佐藤健演じる天才クリエーターの苦悩と切ない恋模様、そして彼を取り巻く音楽業界の光と影をシビアに描き出した『カノジョは嘘を愛しすぎてる』(通称『カノ嘘』)が、全国東宝系にて公開中だ。少女コミック雑誌『Cheese! 』で大人気連載中の青木琴美の同名作品が原作で、累計450万部を超える大ヒットを記録している。
劇中に登場する人気バンド「CRUDE PLAY」を、三浦翔平、窪田正孝、水田航生、浅香航大という人気若手俳優たちが演じ、実際に彼らをビクターエンタテインメントからCDデビューさせるというユニークな試みを実施。椎名林檎、スピッツなど数多くのアーティストのプロデュースやアレンジを手掛けた亀田誠治が音楽プロデューサーとして参加し、彼らのデビュー曲「サヨナラの準備は、もうできていた」はオリコンウイークリーチャートで初登場9位というヒットを記録した。
本作のメガホンを取ったのは『FLOWERS フラワーズ』の小泉徳宏監督。デビュー直後のYUIを主演に迎えた『タイヨウのうた』では、YUIの初々しい演技と、観客の心を揺さぶるような演奏シーンが話題を集め、映画は興収11億円のヒットを記録した。小泉監督にとっても『タイヨウのうた』はデビュー作となるが、そこで見せた音楽映画に対する確かな演出力を、新作となる『カノ嘘』でも存分に発揮している。そこで今回は小泉監督に、本作を手掛けた背景、主演の佐藤健、音楽プロデューサーの亀田誠治らと行った共同作業について聞いた。
――少女マンガが原作の本作ですが、小泉監督はビジネスマンの男性層にも、本作をぜひ見てもらいたいと話していたそうですが。
一見、20代や30代の男性が寄り付かないような雰囲気が出てしまっているこの映画ですが、実際の内容はむしろその逆で、男性が見ても十分楽しめる、というより初めから男性層をかなり意識して作っています。音楽業界を舞台にしている特殊性はありますが、恋愛以外に男の友情や仕事をしていくうえでの悩みなどの要素もかなり盛り込んでいて、ライバルの存在があったり、目の前に立ちはだかる上司が登場したりと、どの業界でも当てはまるような構造になっています。そういう意味では、男性が絶対に共感できる作品なのです。
――本作のオファーがあった際に、まずは原作を読んだと思うのですが、そのときの感想はどのようなものだったのでしょうか?

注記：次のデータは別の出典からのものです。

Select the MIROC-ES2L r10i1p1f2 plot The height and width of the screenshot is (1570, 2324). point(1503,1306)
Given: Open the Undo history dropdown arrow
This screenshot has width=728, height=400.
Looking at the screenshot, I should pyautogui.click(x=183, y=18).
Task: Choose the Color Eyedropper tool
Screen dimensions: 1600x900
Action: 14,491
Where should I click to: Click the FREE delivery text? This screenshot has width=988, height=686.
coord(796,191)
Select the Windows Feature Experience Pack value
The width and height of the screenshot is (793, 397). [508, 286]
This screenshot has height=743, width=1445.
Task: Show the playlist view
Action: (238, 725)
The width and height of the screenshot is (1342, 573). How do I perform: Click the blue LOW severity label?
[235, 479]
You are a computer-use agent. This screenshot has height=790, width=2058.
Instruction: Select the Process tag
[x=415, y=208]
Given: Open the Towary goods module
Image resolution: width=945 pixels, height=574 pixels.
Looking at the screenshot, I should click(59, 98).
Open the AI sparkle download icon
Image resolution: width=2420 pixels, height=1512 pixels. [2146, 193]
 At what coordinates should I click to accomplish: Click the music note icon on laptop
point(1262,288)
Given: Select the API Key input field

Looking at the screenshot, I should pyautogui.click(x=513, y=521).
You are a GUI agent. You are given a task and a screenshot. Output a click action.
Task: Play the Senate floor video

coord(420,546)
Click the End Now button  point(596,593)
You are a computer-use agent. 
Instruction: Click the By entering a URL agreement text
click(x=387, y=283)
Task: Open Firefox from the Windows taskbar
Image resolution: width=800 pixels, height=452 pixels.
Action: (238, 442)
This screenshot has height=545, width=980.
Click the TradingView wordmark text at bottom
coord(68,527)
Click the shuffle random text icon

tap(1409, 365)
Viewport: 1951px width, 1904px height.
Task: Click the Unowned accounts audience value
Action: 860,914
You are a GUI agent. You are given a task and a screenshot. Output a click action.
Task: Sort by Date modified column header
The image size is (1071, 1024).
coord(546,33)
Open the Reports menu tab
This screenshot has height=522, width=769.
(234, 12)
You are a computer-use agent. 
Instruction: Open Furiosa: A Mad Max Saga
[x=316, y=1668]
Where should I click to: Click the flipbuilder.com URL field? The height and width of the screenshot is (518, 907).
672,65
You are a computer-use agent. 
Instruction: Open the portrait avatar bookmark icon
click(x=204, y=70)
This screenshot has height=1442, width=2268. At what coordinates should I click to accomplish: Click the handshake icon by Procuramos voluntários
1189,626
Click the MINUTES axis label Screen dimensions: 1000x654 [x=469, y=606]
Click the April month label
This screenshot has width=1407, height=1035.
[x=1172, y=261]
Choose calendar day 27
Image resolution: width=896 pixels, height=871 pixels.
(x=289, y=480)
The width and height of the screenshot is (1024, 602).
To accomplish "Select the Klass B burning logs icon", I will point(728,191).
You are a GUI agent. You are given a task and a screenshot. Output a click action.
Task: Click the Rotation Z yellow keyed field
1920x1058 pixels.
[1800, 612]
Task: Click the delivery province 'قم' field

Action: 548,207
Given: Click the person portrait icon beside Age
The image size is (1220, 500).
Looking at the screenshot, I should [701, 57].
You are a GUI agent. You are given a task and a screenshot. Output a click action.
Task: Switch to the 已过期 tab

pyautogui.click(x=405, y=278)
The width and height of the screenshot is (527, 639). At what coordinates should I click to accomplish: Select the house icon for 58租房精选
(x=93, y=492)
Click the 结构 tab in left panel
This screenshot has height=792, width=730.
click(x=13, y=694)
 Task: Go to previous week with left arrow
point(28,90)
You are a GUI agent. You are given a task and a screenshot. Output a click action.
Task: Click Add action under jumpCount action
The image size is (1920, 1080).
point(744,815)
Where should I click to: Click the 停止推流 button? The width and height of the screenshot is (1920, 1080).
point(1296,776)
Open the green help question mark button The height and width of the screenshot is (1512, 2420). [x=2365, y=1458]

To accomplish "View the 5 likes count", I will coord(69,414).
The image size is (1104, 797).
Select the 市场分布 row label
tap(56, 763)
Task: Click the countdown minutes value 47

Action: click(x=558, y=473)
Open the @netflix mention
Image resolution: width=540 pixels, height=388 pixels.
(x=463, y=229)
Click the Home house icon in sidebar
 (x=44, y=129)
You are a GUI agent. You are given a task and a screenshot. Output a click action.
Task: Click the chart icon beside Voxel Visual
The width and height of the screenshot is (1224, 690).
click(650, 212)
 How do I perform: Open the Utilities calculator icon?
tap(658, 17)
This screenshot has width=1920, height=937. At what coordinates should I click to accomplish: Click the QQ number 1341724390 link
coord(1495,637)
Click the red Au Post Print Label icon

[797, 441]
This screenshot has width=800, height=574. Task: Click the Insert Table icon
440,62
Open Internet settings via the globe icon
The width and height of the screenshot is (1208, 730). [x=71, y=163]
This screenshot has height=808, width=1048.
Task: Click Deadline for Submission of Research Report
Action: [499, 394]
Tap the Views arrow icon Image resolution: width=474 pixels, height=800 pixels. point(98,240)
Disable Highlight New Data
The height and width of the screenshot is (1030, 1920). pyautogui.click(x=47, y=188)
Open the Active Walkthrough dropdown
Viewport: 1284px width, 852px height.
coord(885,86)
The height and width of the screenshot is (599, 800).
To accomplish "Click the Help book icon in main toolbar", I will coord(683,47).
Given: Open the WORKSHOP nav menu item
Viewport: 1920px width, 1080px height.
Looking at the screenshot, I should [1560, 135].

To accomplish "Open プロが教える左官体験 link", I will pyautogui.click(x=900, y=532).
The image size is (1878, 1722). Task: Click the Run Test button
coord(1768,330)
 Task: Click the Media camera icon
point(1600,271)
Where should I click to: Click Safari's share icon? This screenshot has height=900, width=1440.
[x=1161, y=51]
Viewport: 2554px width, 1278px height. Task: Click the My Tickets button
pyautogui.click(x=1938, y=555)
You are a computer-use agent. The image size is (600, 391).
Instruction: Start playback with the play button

ほとんどの男性がそうだと思いますが、僕も基本的に少女マンガといえば、恋愛に終始しているものが多いように感じていました。だから、そういう話なのかと思って読み進めたら、それだけではなかった。ビジネスの側面とか、仕事をするうえでの悩みといったものが、ものがすごくリアルに描かれていて、僕自身にも思い当たるところがたくさんありました。この原作なら、ただの恋愛映画では終わらないように思ったのです。それこそが『カノ嘘』の特徴ですから。